→ WORK TO COMPLETE:
All lines of the material below that include the string "agent" are to be copied.

::::::::

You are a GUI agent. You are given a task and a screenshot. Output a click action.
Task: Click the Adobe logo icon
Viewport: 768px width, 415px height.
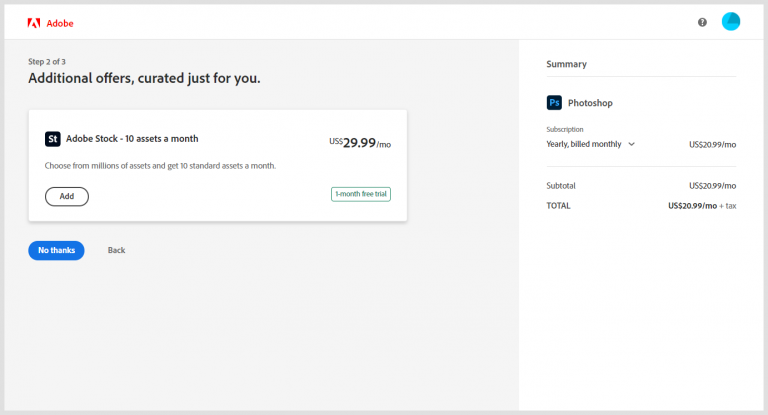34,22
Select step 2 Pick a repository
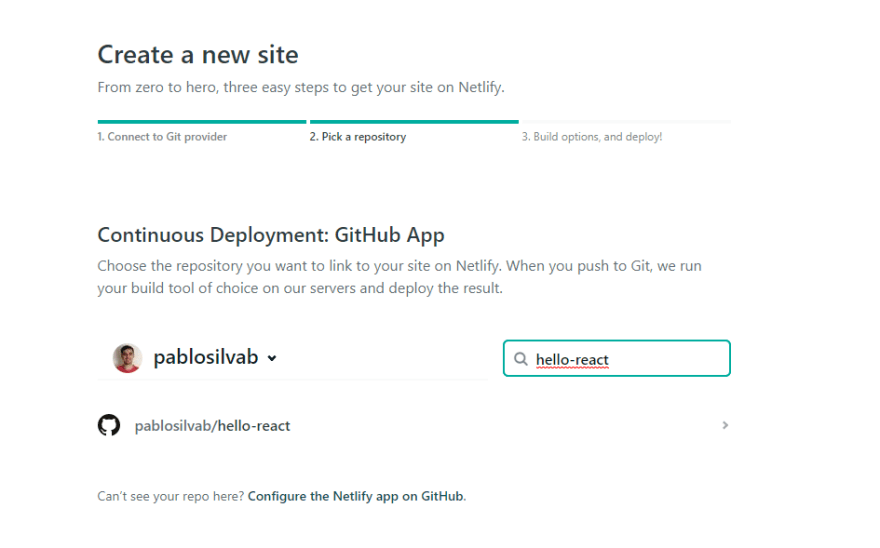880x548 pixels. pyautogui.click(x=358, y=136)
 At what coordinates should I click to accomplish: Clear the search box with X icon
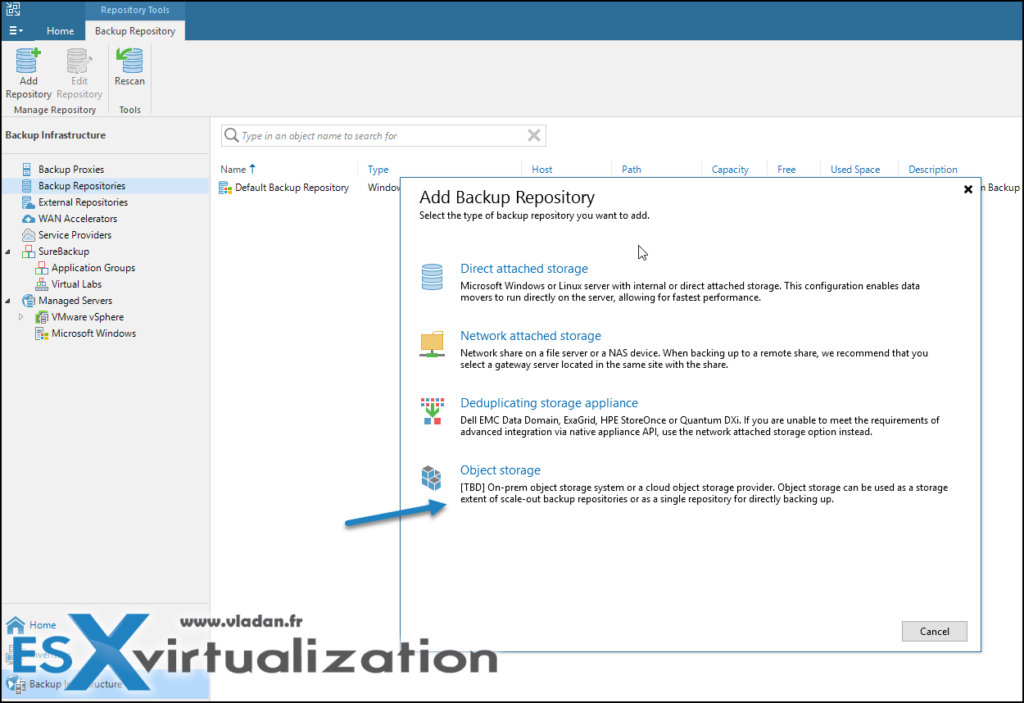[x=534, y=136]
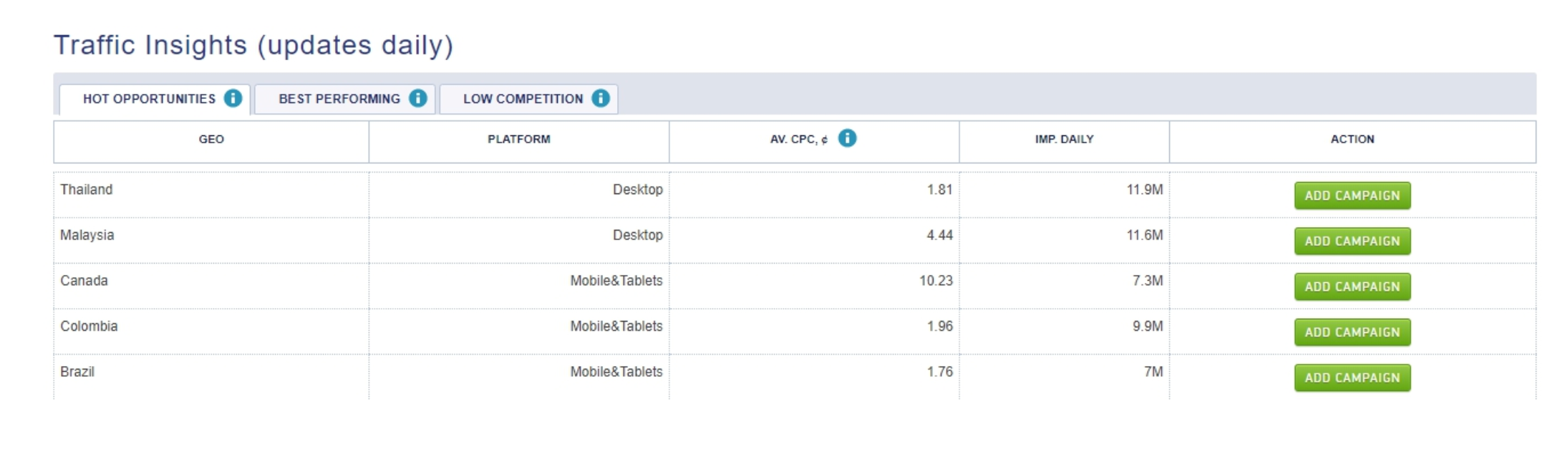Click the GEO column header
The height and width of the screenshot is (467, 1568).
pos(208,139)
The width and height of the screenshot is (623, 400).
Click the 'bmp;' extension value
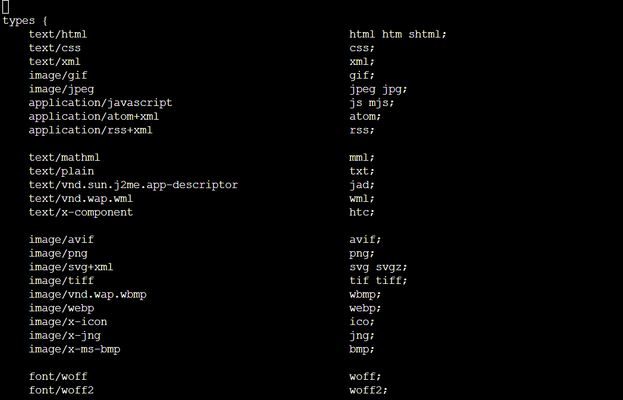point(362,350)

::::::::

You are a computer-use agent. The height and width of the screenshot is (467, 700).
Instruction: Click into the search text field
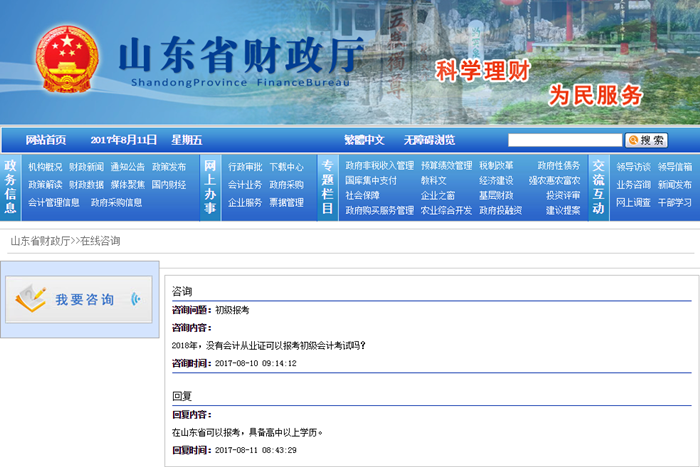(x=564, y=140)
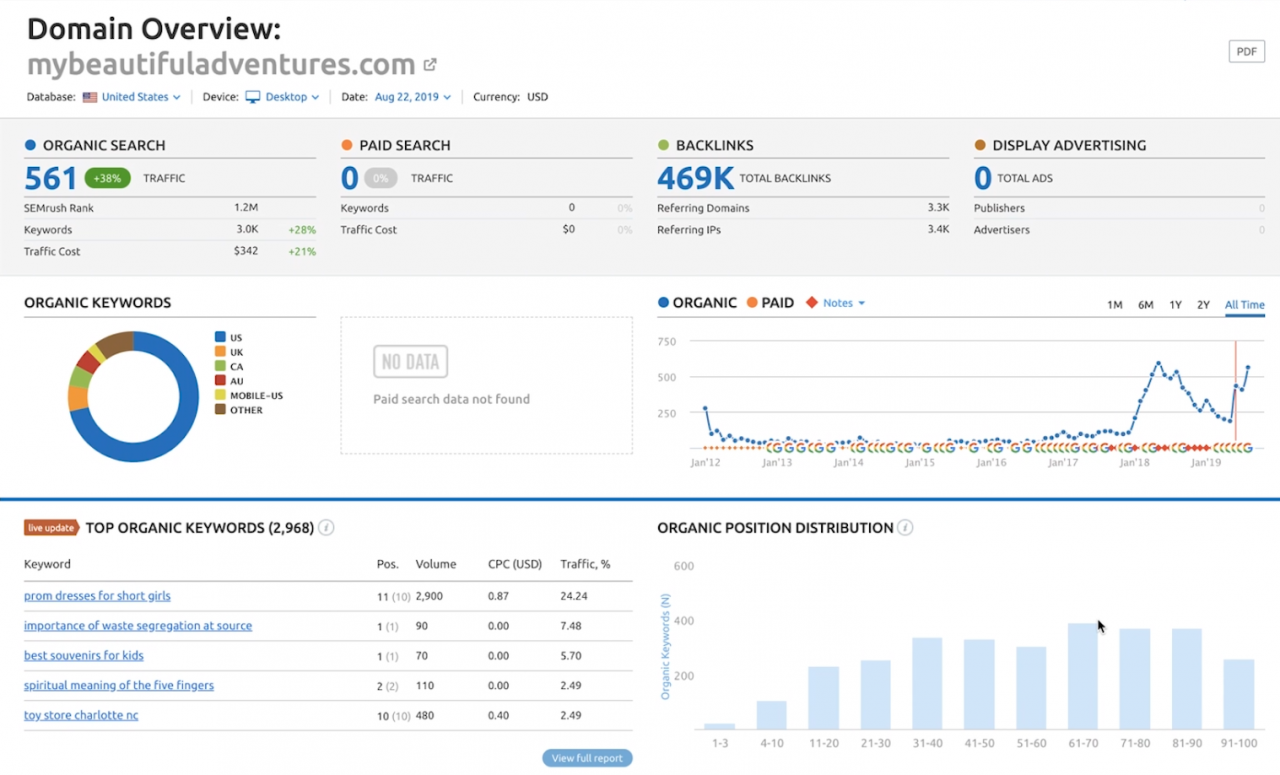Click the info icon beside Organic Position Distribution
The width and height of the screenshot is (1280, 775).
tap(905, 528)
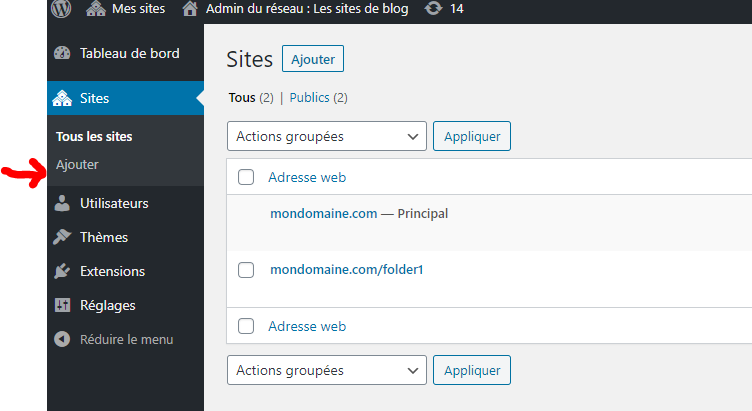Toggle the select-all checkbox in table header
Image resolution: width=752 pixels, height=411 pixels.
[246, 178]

::::::::

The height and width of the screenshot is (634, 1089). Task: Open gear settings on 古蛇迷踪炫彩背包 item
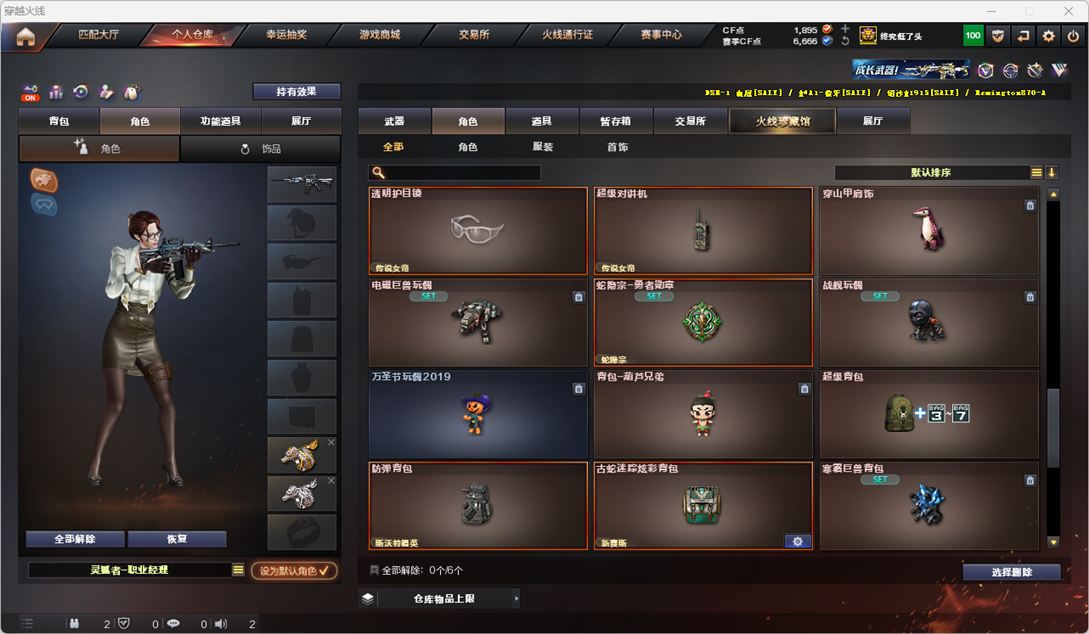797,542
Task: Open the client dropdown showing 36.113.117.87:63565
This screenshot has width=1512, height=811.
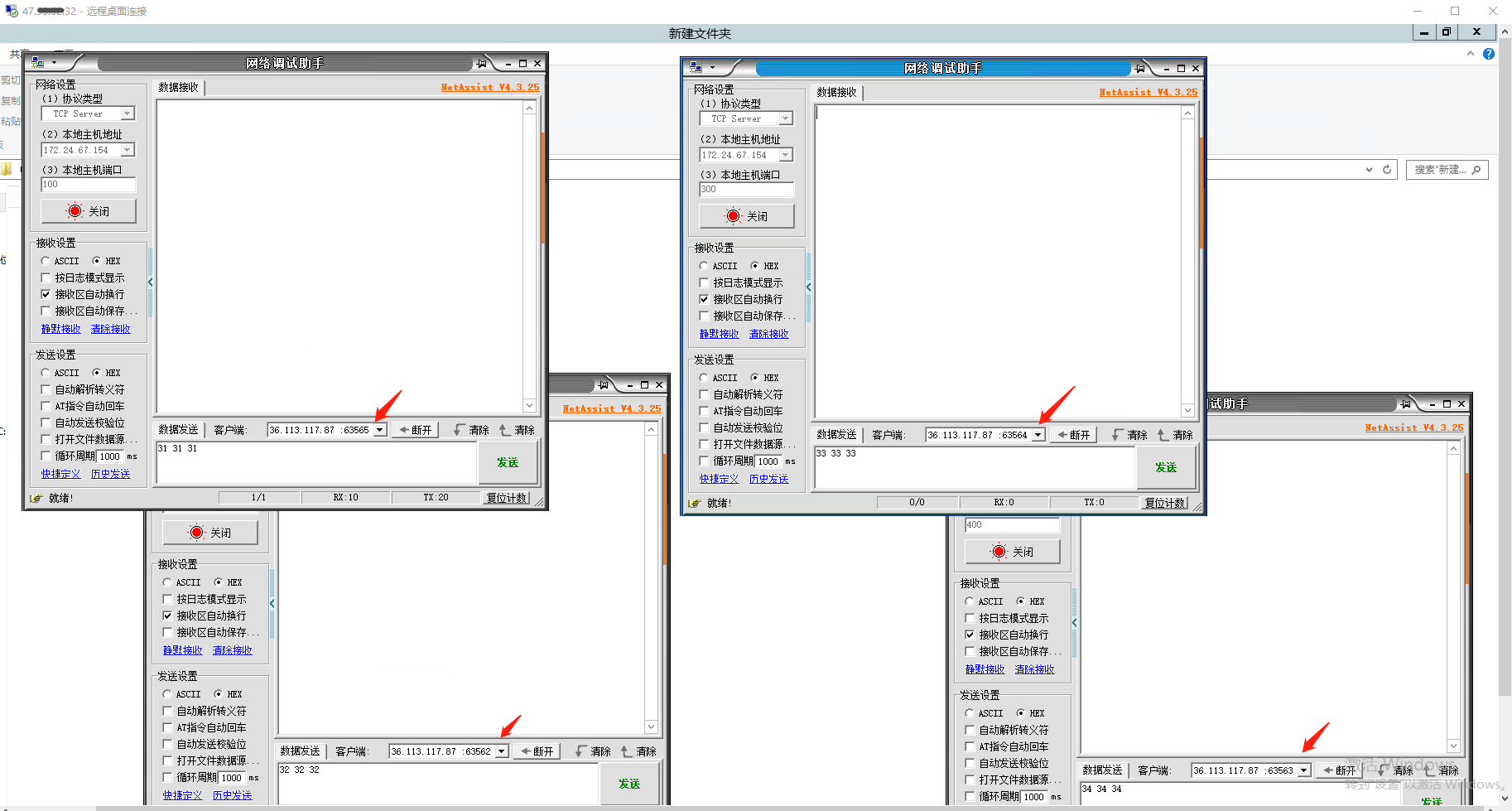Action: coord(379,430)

::::::::

→ OUTPUT FOR THIS TASK:
You are a GUI agent. You are given a task and a screenshot. Output a click action.
You are a computer-use agent. The height and width of the screenshot is (467, 700).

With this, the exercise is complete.